# Delay Analysis of Spatially-Coded MIMO-ZFBF with Retransmissions in   Random Networks

**Authors:** Mohammad G. Khoshkholgh, Victor C. M. Leung

arXiv: 1901.11067 · 2019-02-01

## TL;DR

This paper analyzes the delay performance of spatially-coded MIMO-ZFBF with retransmissions in random networks, revealing tradeoffs between coverage, delay, and throughput under different schemes and network conditions.

## Contribution

It introduces a stochastic geometry-based analysis of rate correlation and delay in MIMO-ZFBF systems with retransmissions, comparing RR and B-IR schemes.

## Key findings

- B-IR has higher rate correlation coefficient but larger coverage probability than RR.
- B-IR's mean transmission delay can be smaller or larger than RR depending on contention.
- Dense networks benefit from LOS components and Doppler spread for improved throughput.

## Abstract

For a low-mobile Poisson bipolar network and under line-of-sight/non-line-of-sight (LOS/NLOS) path-loss model, we study repetitive retransmissions (RR) and blocked incremental redundancy (B-IR). We consider spatially-coded multiple-input multiple-output (MIMO) zero-forcing beamforming (ZFBF) multiplexing system, whereby the packet success reception is determined based on the aggregate data rate across spatial dimensions of the MIMO system. Characterization of retransmission performance in this low-mobile configuration is practically important, but inherently complex due to a substantial rate correlation across retransmissions and intractability of evaluating the probability density function (pdf) of aggregate data rate.

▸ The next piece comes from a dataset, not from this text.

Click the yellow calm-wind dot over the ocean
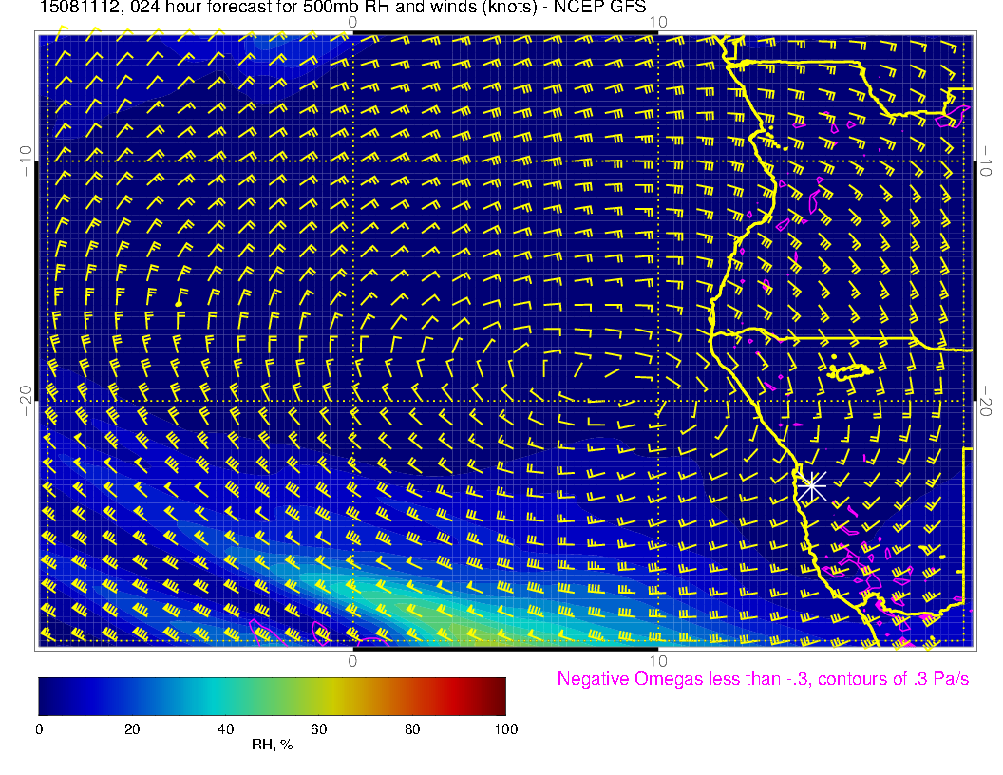 point(179,303)
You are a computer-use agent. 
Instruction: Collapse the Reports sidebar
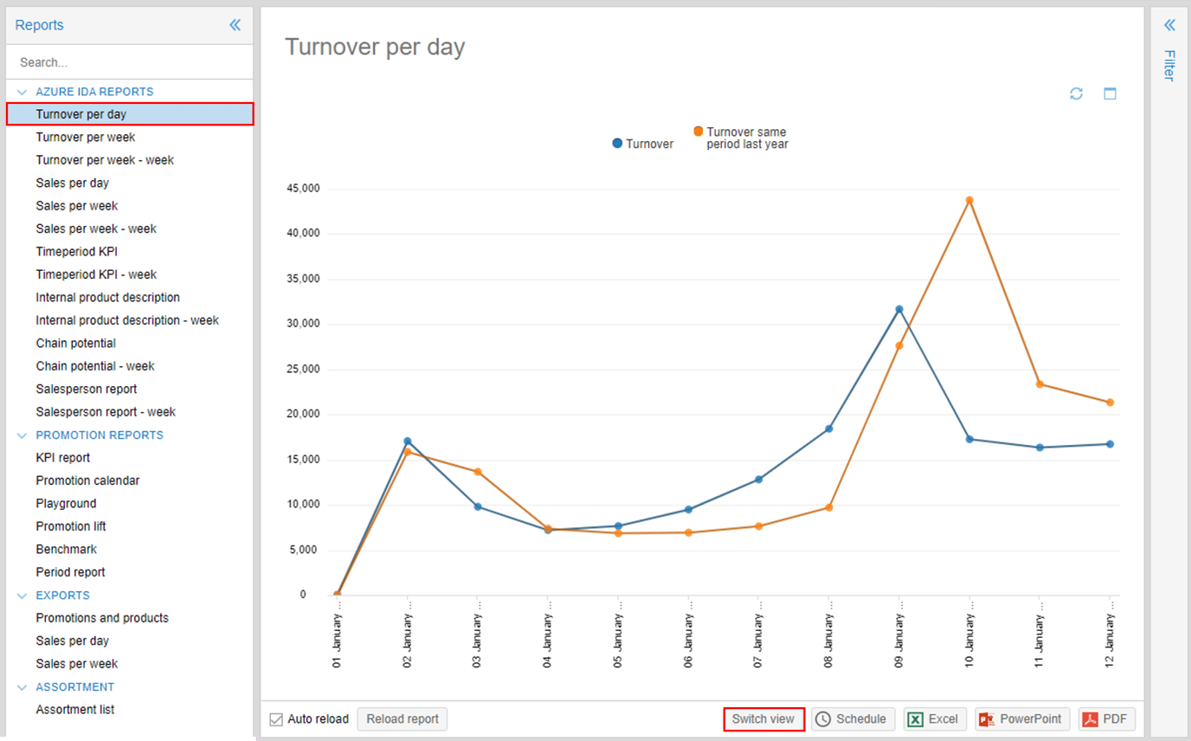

Adopting tools of stochastic geometry, we firstly characterize the rate correlation coefficient (RCC) for both schemes. Our results show that, compared to RR scheme, B-IR scheme has higher RCC while its coverage probability is substantially larger. We demonstrate that the spotted contention between coverage probability and RCC causes the mean transmission delay (MTD) of B-IR to become either smaller or larger than the MTD of RR scheme. Finally, we develop a numerical approximation of MTD, and evaluate the effective spatial throughput (EST), which is reciprocal to MTD, of RR and B-IR schemes. Our numerical results highlight fundamental tradeoffs between densification, multiplexing gain, block length, and activity factor of nodes. We further observe that for dense networks 1) LOS component is considerably instrumental to enhance EST; 2) EST of B-IR scheme can be much higher than that of RR scheme; 3) When Doppler spread exists, it can improve MTD of B-IR while it does not cast any meaningful effect on the MTD of RR.